Nowe prawo dla ubezpieczycieli

Prezydent Andrzej Duda podpisał ustawę regulującą rynek ubezpieczeniowy. Nowe przepisy zaczną obowiązywać od nowego roku.

Publikacja: 28.10.2015 12:58

Nowe prawo dla ubezpieczycieli

Foto: Fotorzepa, Marta Bogacz Marta Bogacz

Niedawno posłowie (we wrześniu) oraz senatorowie (w październiku) uchwalili ustawę o działalności ubezpieczeniowej i reasekuracyjnej. W poniedziałek ustawę podpisał prezydent Andrzej Duda. O decyzji prezydenta poinformowała we wtorek popołudniu jego kancelaria.

Większość jej postanowień wejdzie w życie 1 stycznia 2016 r., a część – 1 kwietnia 2016 r. Nowe przepisy zastąpią przestarzałe prawo i wprowadzą wymagania unijne w sprawie wypłacalności towarzystw ubezpieczeniowych.

– Jednym z najważniejszych celów nowej ustawy jest skuteczniejsza ochrona interesów konsumentów – mówi Beata Mrozowska-Bartkiewicz, radca prawny z kancelarii DLA Piper Wiater. Ochrona ta ma być zapewniana dwutorowo: poprzez ograniczenie prawdopodobieństwa niewypłacalności towarzystw ubezpieczeniowych oraz przyznanie konsumentom silniejszych uprawnień.

Nakazy Brukseli

Potrzeba nowej regulacji sektora ubezpieczeń wypłynęła z konieczności implementowania do polskiego porządku prawnego dyrektywy w sprawie podejmowania i prowadzenia działalności ubezpieczeniowej i reasekuracyjnej Wypłacalność II.
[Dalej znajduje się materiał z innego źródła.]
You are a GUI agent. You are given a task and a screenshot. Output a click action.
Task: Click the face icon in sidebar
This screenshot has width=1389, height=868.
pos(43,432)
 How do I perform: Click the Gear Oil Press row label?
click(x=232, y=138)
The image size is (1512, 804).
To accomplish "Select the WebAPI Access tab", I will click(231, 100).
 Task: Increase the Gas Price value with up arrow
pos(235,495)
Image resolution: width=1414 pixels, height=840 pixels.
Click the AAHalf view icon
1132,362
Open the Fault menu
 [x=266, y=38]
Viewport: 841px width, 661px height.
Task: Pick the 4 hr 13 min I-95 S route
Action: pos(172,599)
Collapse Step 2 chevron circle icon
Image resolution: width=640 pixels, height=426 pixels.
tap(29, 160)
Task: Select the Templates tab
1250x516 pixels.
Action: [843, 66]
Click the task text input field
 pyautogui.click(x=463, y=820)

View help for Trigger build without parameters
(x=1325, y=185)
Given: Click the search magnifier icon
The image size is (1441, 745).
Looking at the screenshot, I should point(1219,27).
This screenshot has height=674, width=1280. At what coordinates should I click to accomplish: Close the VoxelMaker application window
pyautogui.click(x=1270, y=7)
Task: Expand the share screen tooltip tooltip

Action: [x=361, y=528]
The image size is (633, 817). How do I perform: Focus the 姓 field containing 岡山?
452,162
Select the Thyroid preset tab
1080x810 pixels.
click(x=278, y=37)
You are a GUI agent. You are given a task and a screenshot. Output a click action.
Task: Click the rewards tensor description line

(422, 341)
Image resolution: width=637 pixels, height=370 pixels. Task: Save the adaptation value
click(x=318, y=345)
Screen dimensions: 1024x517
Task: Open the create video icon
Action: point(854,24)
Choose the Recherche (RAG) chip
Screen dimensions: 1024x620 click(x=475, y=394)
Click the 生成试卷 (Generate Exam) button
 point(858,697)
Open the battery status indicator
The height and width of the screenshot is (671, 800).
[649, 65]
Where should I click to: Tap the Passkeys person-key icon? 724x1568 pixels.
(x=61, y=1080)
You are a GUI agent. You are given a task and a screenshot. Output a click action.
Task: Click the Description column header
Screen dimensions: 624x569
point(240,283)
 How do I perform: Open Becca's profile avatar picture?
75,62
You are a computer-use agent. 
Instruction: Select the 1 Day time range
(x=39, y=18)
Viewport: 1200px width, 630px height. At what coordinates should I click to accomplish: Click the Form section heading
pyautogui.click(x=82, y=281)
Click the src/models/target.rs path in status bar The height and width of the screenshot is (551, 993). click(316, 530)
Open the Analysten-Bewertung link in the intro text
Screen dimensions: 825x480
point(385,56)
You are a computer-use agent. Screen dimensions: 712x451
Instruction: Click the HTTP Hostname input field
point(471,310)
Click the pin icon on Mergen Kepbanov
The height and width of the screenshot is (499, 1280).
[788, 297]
Nowy system wypłacalności dla zakładów ubezpieczeń i reasekuracji zbudowany jest na trzech filarach: pierwszy dotyczy wymogów ilościowych, czyli wymogów kapitałowych, drugi - określa zasady sprawowania nadzoru, a trzeci - dotyczy obowiązków informacyjnych, przekazywanych zarówno do organów nadzoru, jak i opinii publicznej, które mają zostać zharmonizowane na poziomie UE.

Ukłon w stronę klienta

Jednak wprowadzając unijne regulacje rząd zdecydował się przy okazji rozwiązać inne kwestie rynku ubezpieczeń. Dlatego nowa ustawa zawiera także szereg rozwiązań o charakterze prokonsumenckim. Ustawa zobowiązuje ubezpieczycieli, aby przed zawarciem umowy o charakterze inwestycyjnym za każdym razem przeprowadzali analizę potrzeb, wiedzy, doświadczenia oraz sytuacji finansowej klienta. Chodzi o to, aby nie proponować produktów, których działania klient nie rozumie, które są z jego punktu widzenia zbyt ryzykowne i niedostosowane do oczekiwań. Podstawowe informacje o inwestycji (dotyczące m.in. ryzyka i kosztów) muszą znaleźć się w tzw. karcie produktu przedstawianej klientowi.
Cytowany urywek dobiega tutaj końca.